Random tilings of high symmetry: II. Boundary conditions and numerical studies

TL;DR

This paper uses numerical simulations to analyze high-symmetry random tilings with fixed boundary conditions, estimating their configurational entropy and comparing strained and unstrained cases.

Contribution

It provides detailed numerical analysis of boundary effects and entropy in high-symmetry random tilings, confirming mean-field predictions and exploring the thermodynamic limit.

Findings

Entropy approaches 0.568 per vertex in the continuous symmetry limit

Strained and unstrained tilings share the same entropy as predicted by mean-field theory

Fixed boundary entropy equals free boundary entropy in the thermodynamic limit

Abstract

We perform numerical studies including Monte Carlo simulations of high rotational symmetry random tilings.
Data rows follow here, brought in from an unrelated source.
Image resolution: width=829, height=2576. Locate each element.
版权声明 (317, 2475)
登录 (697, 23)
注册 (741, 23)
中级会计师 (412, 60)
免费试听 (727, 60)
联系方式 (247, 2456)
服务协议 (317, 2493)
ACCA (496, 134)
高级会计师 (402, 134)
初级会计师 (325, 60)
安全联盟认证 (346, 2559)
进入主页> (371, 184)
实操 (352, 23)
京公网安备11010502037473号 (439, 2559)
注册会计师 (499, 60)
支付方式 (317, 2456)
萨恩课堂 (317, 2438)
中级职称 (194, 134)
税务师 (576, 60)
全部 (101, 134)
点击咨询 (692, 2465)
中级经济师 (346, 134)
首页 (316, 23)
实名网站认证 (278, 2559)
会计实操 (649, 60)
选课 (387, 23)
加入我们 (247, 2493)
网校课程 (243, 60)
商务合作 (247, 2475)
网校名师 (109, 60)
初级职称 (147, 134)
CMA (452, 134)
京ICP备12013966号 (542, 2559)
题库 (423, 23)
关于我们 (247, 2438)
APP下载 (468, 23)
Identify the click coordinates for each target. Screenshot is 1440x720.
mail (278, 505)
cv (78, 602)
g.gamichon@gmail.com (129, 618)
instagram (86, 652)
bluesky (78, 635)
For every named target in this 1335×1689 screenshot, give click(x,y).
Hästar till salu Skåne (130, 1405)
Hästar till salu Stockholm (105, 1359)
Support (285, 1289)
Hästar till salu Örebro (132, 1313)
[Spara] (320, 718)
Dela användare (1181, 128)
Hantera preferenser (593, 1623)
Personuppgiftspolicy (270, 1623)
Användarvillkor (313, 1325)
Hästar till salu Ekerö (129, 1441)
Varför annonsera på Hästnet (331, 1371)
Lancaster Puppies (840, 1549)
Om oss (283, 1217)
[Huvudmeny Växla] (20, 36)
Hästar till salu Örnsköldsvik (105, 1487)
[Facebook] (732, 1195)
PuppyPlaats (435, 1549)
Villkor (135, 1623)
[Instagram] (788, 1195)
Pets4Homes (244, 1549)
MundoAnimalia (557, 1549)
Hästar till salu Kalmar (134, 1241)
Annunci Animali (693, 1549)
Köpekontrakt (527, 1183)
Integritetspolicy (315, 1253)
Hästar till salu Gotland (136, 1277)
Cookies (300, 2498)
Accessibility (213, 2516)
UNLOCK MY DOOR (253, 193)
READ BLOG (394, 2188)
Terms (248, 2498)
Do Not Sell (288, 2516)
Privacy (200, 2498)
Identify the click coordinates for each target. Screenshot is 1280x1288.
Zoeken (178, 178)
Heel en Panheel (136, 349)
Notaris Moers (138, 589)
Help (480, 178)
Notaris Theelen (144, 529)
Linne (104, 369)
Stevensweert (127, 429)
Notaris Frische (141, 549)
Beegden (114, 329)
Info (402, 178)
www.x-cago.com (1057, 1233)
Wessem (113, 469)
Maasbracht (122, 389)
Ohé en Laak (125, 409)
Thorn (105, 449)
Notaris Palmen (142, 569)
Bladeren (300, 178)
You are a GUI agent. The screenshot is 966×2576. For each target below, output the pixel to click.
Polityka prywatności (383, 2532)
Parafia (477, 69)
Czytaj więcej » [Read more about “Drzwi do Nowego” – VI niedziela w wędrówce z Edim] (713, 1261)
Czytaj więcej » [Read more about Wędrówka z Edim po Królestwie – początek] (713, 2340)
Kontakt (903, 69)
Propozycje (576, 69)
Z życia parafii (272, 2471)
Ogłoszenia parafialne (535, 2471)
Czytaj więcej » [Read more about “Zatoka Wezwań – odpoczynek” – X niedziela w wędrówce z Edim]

For computational convenience, our tilings obey fixed boundary conditions in regular polygons. Such tilings are put in correspondence with algorithms for sorting lists in computer science. We obtain statistics on path counting and vertex coordination which compare well with predictions of mean-field theory and allow estimation of the configurational entropy, which tends to the value 0.568 per vertex in the limit of continuous symmetry. Tilings with phason strain appear to share the same entropy as unstrained tilings, as predicted by mean-field theory. We consider the thermodynamic limit and argue that the limiting fixed boundary entropy equals the limiting free boundary entropy, although these differ for finite rotational symmetry.